Extracted records.

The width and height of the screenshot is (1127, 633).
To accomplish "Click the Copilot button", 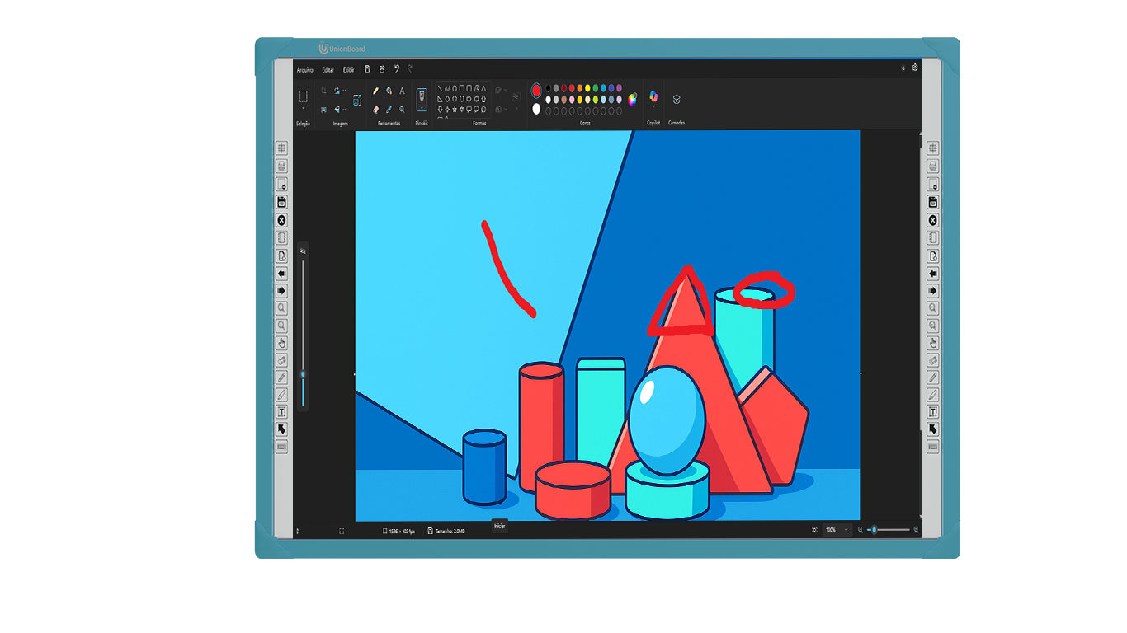I will (x=653, y=97).
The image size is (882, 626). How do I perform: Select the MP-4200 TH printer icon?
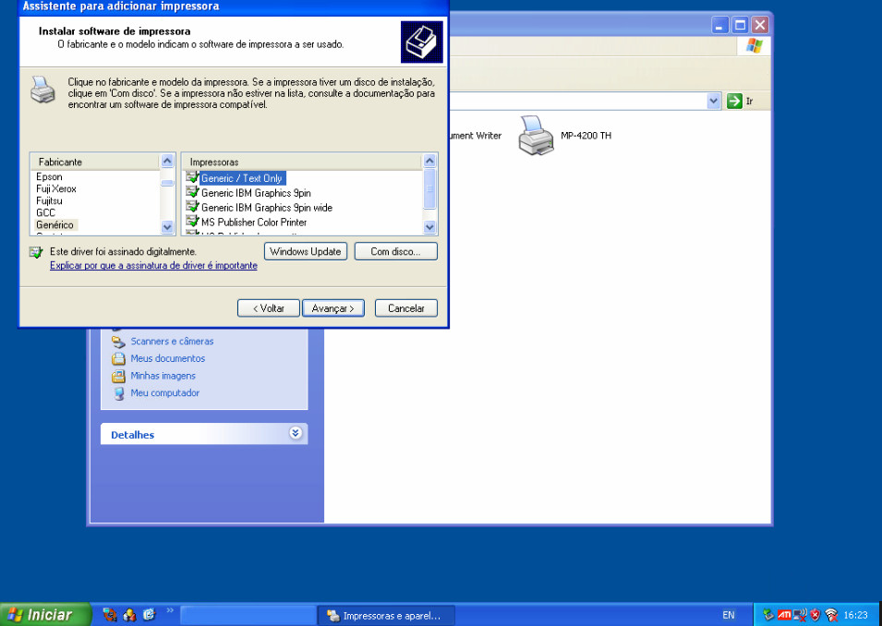pyautogui.click(x=536, y=135)
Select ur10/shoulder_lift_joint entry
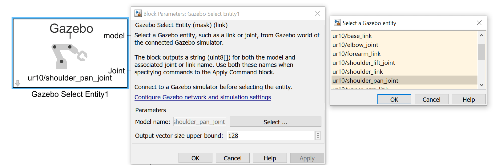The height and width of the screenshot is (165, 495). (x=364, y=63)
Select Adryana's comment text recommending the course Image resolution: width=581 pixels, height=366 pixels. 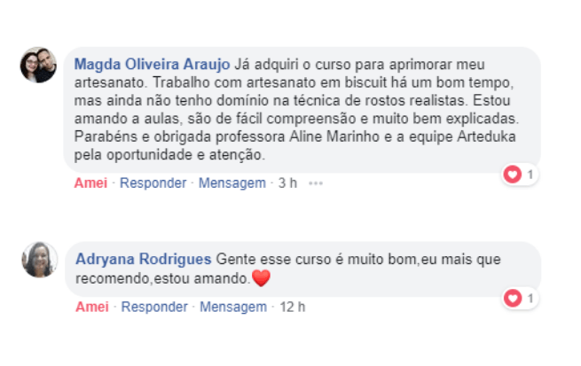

Work instruction. Please return the lines from the line with "Select ur10/shoulder_lift_joint entry" through the last line of the data, both included, exactly, and without pictures.

Written solution.
Select ur10/shoulder_lift_joint entry
The height and width of the screenshot is (165, 495). (x=364, y=63)
Select Adryana's comment text recommending the course Image resolution: width=581 pixels, height=366 pixels. 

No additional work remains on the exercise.